The terrace will shrink; the existing parking garage under the terrace will expand by ten spaces, presumably beneath the Zahm Garden/Drake Room portion of the expansion; the Inn’s existing restaurants will be pulled from the bowels of the building to storefronts on both Main and Wheelock Streets, an excellent idea; and the existing upper-level conference rooms will be divided into guest rooms.

This part of the project, explained in last week’s Valley News story, is particularly interesting:

The renovation would create guest rooms where now there are offices and meeting space in the Lang Building — the brick building next to the inn on Main Street that houses The Gap. The inn and Lang are already linked by passageways, but the new project requires the building to be brought up to code. Building code doesn’t allow openings between buildings on separate lots, and the financing of the two buildings makes it impossible to combine the lots, college officials wrote in filings with the town.

Preparing for the expansion of the Inn

March 1st, 2011  |  Published in all news, Hanover Inn, Hanover/Leb./Nor'ch.

Dartmouth has obtained a minor lot line adjustment that annexes 22,400 square feet to the Hanover Inn’s lot, finally reflecting the building’s actual size. This will allow for future expansion (Planning Board meeting 4 January 2011 (pdf)).

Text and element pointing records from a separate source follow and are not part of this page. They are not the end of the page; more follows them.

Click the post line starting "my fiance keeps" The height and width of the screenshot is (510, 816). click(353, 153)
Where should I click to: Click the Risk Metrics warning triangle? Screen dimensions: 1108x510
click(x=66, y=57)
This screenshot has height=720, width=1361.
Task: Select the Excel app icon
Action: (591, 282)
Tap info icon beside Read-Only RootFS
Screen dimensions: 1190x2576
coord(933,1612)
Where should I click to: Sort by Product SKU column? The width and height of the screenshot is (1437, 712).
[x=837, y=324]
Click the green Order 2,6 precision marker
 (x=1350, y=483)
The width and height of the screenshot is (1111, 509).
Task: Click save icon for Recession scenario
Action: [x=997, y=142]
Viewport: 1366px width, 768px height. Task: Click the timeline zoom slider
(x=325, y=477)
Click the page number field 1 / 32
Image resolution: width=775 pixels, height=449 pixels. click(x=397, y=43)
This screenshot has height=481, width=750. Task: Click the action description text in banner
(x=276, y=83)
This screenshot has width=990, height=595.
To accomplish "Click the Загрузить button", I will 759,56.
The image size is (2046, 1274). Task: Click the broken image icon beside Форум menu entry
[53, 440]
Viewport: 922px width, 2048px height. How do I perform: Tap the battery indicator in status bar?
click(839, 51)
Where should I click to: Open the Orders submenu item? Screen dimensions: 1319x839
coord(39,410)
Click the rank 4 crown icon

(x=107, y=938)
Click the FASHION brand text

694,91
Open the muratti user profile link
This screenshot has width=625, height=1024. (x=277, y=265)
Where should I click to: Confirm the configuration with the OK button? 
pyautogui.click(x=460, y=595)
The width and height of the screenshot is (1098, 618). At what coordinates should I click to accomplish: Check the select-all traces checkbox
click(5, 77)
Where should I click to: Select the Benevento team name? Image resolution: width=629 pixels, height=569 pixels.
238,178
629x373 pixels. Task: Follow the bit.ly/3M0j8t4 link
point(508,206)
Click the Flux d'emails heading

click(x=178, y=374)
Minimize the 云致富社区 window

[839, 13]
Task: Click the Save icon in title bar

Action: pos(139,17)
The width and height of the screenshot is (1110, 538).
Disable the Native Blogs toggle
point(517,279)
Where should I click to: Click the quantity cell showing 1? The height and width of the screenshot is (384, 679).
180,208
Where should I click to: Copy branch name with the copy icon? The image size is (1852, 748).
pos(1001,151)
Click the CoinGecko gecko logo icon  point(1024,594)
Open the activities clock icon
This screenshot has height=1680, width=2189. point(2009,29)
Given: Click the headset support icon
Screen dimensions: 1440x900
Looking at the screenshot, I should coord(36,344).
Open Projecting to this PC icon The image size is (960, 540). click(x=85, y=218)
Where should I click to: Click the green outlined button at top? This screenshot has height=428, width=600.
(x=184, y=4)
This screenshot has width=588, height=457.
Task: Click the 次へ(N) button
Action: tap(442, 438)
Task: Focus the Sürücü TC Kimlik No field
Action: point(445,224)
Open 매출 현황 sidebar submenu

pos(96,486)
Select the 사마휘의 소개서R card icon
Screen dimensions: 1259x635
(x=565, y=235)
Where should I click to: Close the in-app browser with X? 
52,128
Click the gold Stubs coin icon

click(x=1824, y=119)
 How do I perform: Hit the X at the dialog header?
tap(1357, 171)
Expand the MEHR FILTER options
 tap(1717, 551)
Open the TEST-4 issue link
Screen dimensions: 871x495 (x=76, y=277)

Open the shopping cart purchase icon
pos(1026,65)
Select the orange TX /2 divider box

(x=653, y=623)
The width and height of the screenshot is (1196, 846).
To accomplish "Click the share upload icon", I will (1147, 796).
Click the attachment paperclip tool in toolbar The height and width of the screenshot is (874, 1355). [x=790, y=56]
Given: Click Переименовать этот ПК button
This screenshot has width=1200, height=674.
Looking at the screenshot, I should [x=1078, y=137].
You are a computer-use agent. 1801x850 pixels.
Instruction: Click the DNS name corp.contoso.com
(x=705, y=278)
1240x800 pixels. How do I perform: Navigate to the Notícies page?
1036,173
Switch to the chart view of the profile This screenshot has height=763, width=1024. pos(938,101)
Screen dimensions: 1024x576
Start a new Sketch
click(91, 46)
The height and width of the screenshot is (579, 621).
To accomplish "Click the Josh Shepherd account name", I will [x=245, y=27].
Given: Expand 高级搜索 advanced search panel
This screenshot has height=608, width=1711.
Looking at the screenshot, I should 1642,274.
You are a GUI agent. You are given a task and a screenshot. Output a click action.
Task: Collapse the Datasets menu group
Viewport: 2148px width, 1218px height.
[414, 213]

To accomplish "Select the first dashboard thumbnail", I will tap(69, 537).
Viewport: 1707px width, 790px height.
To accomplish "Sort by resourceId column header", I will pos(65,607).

From a newsletter of more than four years ago:

The Hanover Inn is in the early planning stages of building renovations to include the guest rooms, 1st floor conference rooms, and main floor kitchen, dining and lobby areas. Carl Pratt, the Inn’s General Manager, together with the Planning Design & Construction (PD&C) Office, initiated master planning with the architectural firm Truex Cullins & Partners in Burlington, VT to identify structural deficiencies and to develop design ideas. The Inn is working with PD&C and the Real Estate Office to understand zoning implications for any recommended changes to the current building footprint.

“Changes at the Hanover Inn,” Dartmouth College Finance and Administration News 1:1 (16 January 2007), 3 (pdf).

The Chronicle of Higher Education’s campus architecture blog, Buildings & Grounds, last month linked to a story on the Inn’s new management.

The new hotel has opened

February 28th, 2011  |  Published in all news, Hanover/Leb./Nor'ch., Hotel South Street

The 69-room hotel at Six South Street has opened next to the newish parking garage (Valley News, The Dartmouth).




The hotel occupies the site of the gross-gabled building on South Street; the Hop is visible at the top of the photo.